We performed a retrospective chart review to identify all pediatric patients at New York Presbyterian Weill Cornell Medical Center diagnosed with EoE between 2002 and 2012. Sixty-six patients were identified and 28 were excluded. Cases were classified by both date of initial symptoms as well as date of histologic diagnosis. Pollen counts from a certified NYC counting station and the percent of EoE cases were collated monthly and seasonally and compared.
There was a seasonal variation in onset of symptoms as well as diagnosis of EoE, with the highest number of patients reporting onset of symptoms of EoE in July–September, and those being diagnosed with EoE in October–December. There was a seasonal correlation between peak levels of grass pollen and peak onset of EoE symptoms, which were both highest in July–September. The diagnosis of EoE peaked one season later.
The study findings suggest that there is a correlation between specific aeroallergens and both the onset of symptoms as well as time of diagnosis of patients with EoE.
Eosinophilic esophagitis (EoE) is a newly recognized chronic clinical histopathologic disease characterized by significant upper gastrointestinal symptoms including dysphagia, heartburn, food impaction and failure to thrive. These symptoms affect the daily lives of many patients including children. Eosinophils are commonly present in allergic and parasitic diseases and not typically found in the normal esophagus. Eosinophilic predominance in the esophagus is abnormal and suggestive of eosinophilic esophagitis once gastroesophageal reflux (GE reflux) and proton pump inhibitor (PPI) responsive esophageal eosinophilia have been excluded.1, 2 Current guidelines define a diagnosis of EoE as persistent esophageal eosinophilia of >15 eosinophils per × 40 high power field despite > 6 weeks of proton pump inhibitor therapy3.
The relationship between eosinophilic esophagitis and allergic disorders such as food allergies, allergic rhinitis, asthma and atopic dermatitis in children is well established.4, 5 Several investigators have published data supporting the association between food allergies and EoE6. Aeroallergens may be a contributing factor in the development of EoE; however to date there are very limited data to support or refute this hypothesis. The bulk of support has mainly been through articles documenting seasonality to EoE diagnosis.7, 8 One previous study by Moawad et al specifically investigated whether there is an association between adult eosinophilic esophagitis and aeroallergens in Maryland.9 This retrospective review of adult patient data showed a seasonal variation in the diagnosis of EoE and a correlation with grass pollen counts. Additionally, there have been no studies to date that investigate this hypothesis in pediatric patients or in the New York City area.

PROBLEM STATEMENT ▸
In the text on eosinophilic esophagitis and pollen above, translate this sentence into Spanish: "The study findings suggest that there is a correlation between specific aeroallergens and both the onset of symptoms as well as time of diagnosis of patients with EoE."

DATA PROVIDED ▸
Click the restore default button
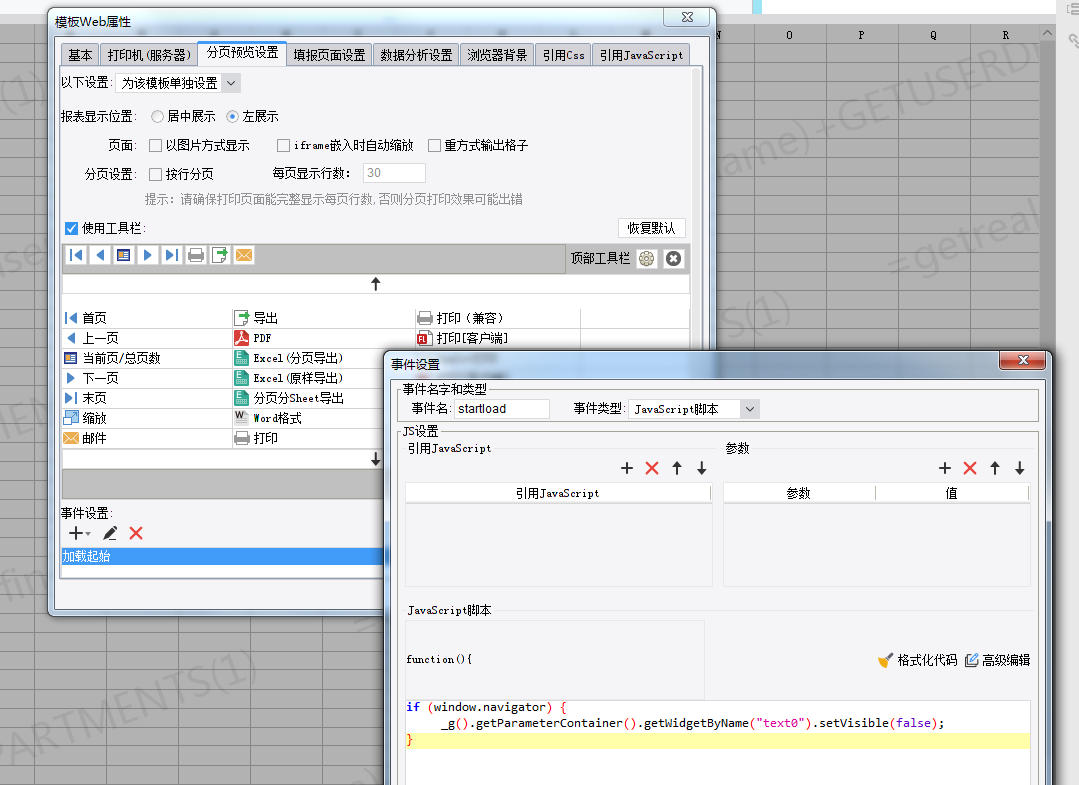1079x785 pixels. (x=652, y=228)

OUTPUT OF THE EXERCISE ▸
Los hallazgos del estudio sugieren que existe una correlación entre aeroalérgenos específicos y tanto el inicio de los síntomas como el momento del diagnóstico de los pacientes con EoE.